Like the zero-order hold interpolator, the first-order hold interpolator is a special case of FIR interpolation. It corresponds to upsampling and filtering with a triangle filter. For factor-of-two interpolation the filter is $[\frac{1}{2} 1 \frac{1}{2}]$, for factor-of-three interpolation the filter is $[\frac{1}{3} \frac{2}{3} 1 \frac{2}{3} \frac{1}{2}]$, and so on.
The triangle filter is two rectangle filters convolved together, which corresponds to sinc squared in the frequency domain. This is a definite step up from the zero-order hold, but is still not great.
IIR Filter
I have never used an interpolating IIR filter so I won't say a lot about them. I assume that the same arguments apply as in regular filtering- IIR filters are more efficient, can be unstable, don't have linear phase, etc. I do not believe that they can combine the upsampling and filtering steps like a FIR filter can, but I could be wrong about that.
FFT Interpolation
I'll throw this one in even though it's not very common (of course, I don't think the zero-hold is common either). This thread discusses FFT resampling, where resampling is both interpolation and decimation.
Higher Order Holds
Second-order hold interpolators are usually referred to as "quadratic interpolators". They are non-linear and thus cannot be implemented as FIR filters, which are linear. I do not understand the math behind them well, so I won't discuss their performance. I will say, though, that I believe that they are somewhat common outside of signal processing.

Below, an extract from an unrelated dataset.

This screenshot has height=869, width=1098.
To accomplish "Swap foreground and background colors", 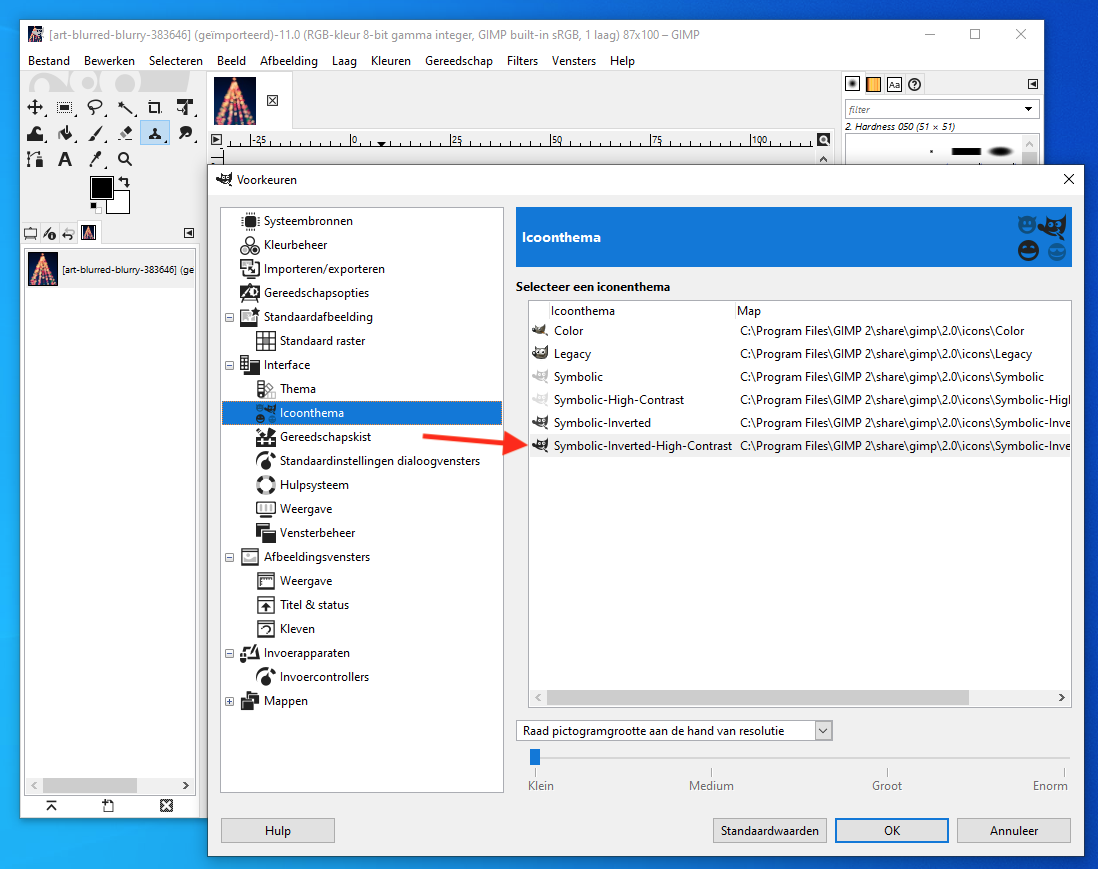I will coord(124,182).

Higher order (three or more) methods also exist. These are referred to as "polynomial regressions".
EDIT:
Cascade Integrator Comb (CIC) Filters
I forgot to mention CIC Filters. CIC filters are used for two reasons: they use only adders/subtracters (not as big a deal now that multiplies are fast and cheap), and they can do really large sample rate changes pretty efficiently. Their down side is that they are essentially an efficient implementation of a cascaded rectangle filter, so they have all of the disadvantages of rectangle filters as discussed above. CIC interpolators are pretty much always preceded by a compensating FIR filter that pre-distorts the signal to cancel out the distortion introduced by the CIC. If the sample rate change is large enough the cost of the pre-distortion filter is worth it.